Being so far away, I feel helpless. I can’t help people. I can’t comfort them, hug them, cook them a meal, provide them a safe place to stay, or cry with them. I want to though. I wish I could take away their pain. I wish I could make the rain stop. I wish I could be there to help them pick up the pieces of their lives and tell them it’s going to be okay. But I can’t do any of those things. The only thing I can do is continue to pray for them, sending them love and light and strength and courage to overcome the most difficult situation most have ever had to face. I can donate money to the relief efforts, supporting those first-responders who are fighting to save as many people as they can. I can make people aware of the devastation facing my home state and the incredible people of Texas, in hopes that they, too, can offer support. I can tell my friends and loved ones that I’m thinking of them, loving them, and sending them all the strength in the world. But is that enough?

Seeing this horrific tragedy unfold brings back memories of my time in Clear Lake (Houston), when Hurricane Ike hit our area.

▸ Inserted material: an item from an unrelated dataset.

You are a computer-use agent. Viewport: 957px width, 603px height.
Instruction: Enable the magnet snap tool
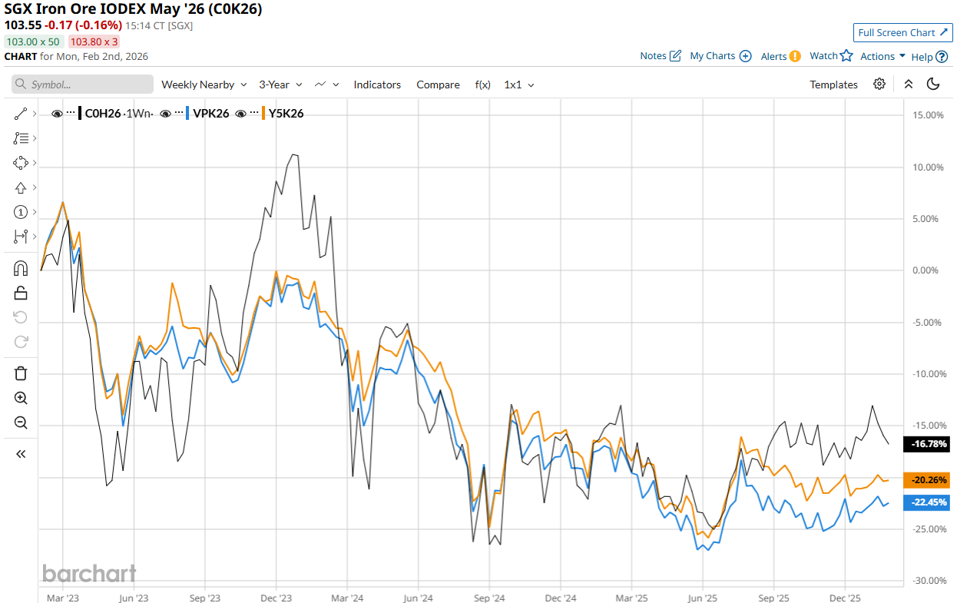21,268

I can vividly remember the fear I experienced when I found out that we were in the path of the storm. Packing up to evacuate to Bryan, where I’d stay with my parents, was surreal. Part of me knew that it was the right thing to do, but part of me didn’t really believe it would actually happen. If you haven’t experienced a natural disaster like this before, you don’t really think it could happen to you. That is, until it does.

Being away for nearly two weeks after Ike made landfall, I returned home to a place I didn’t recognize. I couldn’t believe what had happened, and seeing it first-hand broke my heart. I was one of the lucky ones. I had very little damage done to my home, and it didn’t take long for me to get power back. But my friends and my students weren’t so lucky.

I can remember walking through the neighborhood nearest my school in Seabrook with tears streaming down my face. Homes and cars ruined. Families trying to salvage what little they could. Toys, clothes, and furniture strewn through their yards. And the smell. Weeks of being under water and a total loss of power created a smell of mildew and rotting food that knocked the wind out of me. I’ll never forget that.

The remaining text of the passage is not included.